Updated

Congressional tensions flared Tuesday over President Trump’s Cabinet picks – and his executive order on immigration – as Democrats forced delays for committee votes on three major nominees, including attorney general pick Jeff Sessions.

Senate Judiciary Committee Chairman Charles Grassley, R-Iowa, announced Tuesday afternoon that his panel would push off a vote on Sessions until Wednesday, after lengthy Democratic speeches sidelined plans to take up the nomination by the end of the day.

That was after Democrats boycotted a planned meeting of the Senate Finance Committee, forcing Republicans to indefinitely delay votes on the nominations of GOP Georgia Rep. Tom Price to be Health secretary and financier Steve Mnuchin to head the Treasury Department.

At the White House, Press Secretary Sean Spicer called the delay tactics “ridiculous.”

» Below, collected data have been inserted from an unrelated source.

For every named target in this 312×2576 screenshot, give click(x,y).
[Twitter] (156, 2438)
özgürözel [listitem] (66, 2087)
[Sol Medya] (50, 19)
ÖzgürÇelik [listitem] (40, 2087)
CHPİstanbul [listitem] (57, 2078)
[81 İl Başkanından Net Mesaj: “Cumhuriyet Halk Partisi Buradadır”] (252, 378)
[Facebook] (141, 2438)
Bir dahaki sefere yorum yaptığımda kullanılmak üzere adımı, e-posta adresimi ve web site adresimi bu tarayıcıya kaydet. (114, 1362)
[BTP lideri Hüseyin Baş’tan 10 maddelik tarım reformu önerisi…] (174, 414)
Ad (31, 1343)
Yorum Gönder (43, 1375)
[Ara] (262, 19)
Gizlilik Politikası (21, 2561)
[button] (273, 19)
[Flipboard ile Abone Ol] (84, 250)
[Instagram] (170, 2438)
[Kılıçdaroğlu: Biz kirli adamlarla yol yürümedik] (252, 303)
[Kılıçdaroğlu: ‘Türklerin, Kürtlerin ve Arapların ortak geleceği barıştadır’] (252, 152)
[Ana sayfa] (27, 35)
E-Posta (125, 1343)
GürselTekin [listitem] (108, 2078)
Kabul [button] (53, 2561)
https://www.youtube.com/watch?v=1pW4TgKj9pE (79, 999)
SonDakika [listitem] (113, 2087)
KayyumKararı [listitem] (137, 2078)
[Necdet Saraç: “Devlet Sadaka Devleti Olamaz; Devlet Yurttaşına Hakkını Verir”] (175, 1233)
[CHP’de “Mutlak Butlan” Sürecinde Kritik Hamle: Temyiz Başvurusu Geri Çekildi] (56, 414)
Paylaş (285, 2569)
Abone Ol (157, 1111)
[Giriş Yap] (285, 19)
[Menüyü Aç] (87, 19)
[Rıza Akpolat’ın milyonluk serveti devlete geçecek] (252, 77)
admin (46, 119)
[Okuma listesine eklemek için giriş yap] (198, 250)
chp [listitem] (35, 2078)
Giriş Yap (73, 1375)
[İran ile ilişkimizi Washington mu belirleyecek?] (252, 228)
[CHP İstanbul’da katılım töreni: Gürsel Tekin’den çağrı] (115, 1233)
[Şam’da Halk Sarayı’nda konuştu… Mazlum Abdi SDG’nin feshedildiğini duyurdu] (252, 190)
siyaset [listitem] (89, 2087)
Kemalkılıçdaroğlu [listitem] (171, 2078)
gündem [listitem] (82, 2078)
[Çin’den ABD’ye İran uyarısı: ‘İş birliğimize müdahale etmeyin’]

“The mere idea they’re not even showing up to hearings is truly outrageous,” he said.

The Senate was moving on other fronts.

The full chamber voted Tuesday afternoon, 93-6, to confirm former Labor secretary Elaine Chao, the wife of Senate Majority Leader Mitch McConnell, R-Ky., to lead the Transportation Department.

Earlier in the day, the Senate Energy and Natural Resources Committee also advanced the nominations of Montana Rep. Ryan Zinke for Interior secretary and former Texas Gov. Rick Perry for Energy secretary. And a separate panel approved Betsy DeVos to lead the Education Department. The full Senate will still have to vote on those nominees.

But elsewhere on Capitol Hill, Democrats were locking up consideration of more contentious nominees.

In boycotting the Finance panel meeting, Democrats said they wanted more information on the nominees. They cited a report in The Wall Street Journal that Price received a discounted offer to buy stock in a biomedical company, which contradicted his testimony to Congress. They said another report showed documents revealing Mnuchin had not been truthful with the Senate about how his bank OneWest had handled home foreclosures.

Finance Committee Chairman Orrin Hatch, R-Utah, said he planned to reschedule the votes but did not say when. He said Democrats "ought to stop posturing and acting like idiots."

Meanwhile, senators clashed during a lengthy meeting considering Sessions.

The conservative senator from Alabama was an early backer of Trump, and during his confirmation hearing he was dogged by allegations of racism – something he strongly denies.

But his nomination was further complicated by the fallout from Trump's controversial executive order suspending the U.S. refugee program and restricting immigration from seven Muslim-majority countries. On Monday night, Trump fired Acting Attorney General Sally Yates, a holdover from former President Barack Obama’s administration, when she defiantly refused to defend Trump’s controversial immigration order. Trump said Yates had betrayed the administration by not carrying out the order and replaced her with Dana Boente, a U.S. attorney for the Eastern District of Virginia.

Monday’s firing and escalating tension over Trump’s executive order made Tuesday’s meeting on Sessions particularly contentious. Democrats ultimately were able to use an obscure rule to effectively force a delay in the vote for at least another day.

The committee’s top Democrat, Sen. Dianne Feinstein, earlier took Sessions to task and tried to tie him to the controversial order and the Trump administration, as she announced her opposition.

“Not one order, idea or pronouncement is meant to bring this country together, they only serve to drive us further apart,” Feinstein said. “It is in this context we are being asked to consider this nomination.”

Feinstein also praised Yates and said standing up to Trump “took a steel spine.”

“That is what an attorney general must be willing to do,” she said before adding she has “no confidence” Sessions would be able to stand up to the president.

Sessions has denied he was involved in helping draft Trump’s immigration order.

“Neither I, nor any of my current staff, had such a role,” he said.

Two “Code Pink” protesters wearing pink shirts and in their 70s were dragged out of the hearing room after voicing their opposition to Sessions.

A separate Senate committee took up the nomination Tuesday of DeVos to head up Education. Democrats and Republicans on the Senate Health, Education, Pensions and Labor Committee battled over the charter school activist and wealthy Republican donor’s credentials, before the panel advanced her nomination to the Senate floor.

Washington Sen. Patty Murray, the top Democrat on the committee, said it was clear that DeVos is "the wrong choice."

Murray charged that DeVos has spent her family's wealth to push "extreme anti-student ideology" siphoning money away from public schools "toward taxpayer funded private school vouchers, with little accountability, for just a few."

Committee Chairman Lamar Alexander, R-Tenn., pushed back. He said he didn’t question the motives of his colleagues but thinks their concerns are “misplaced.”

The Associated Press contributed to this report.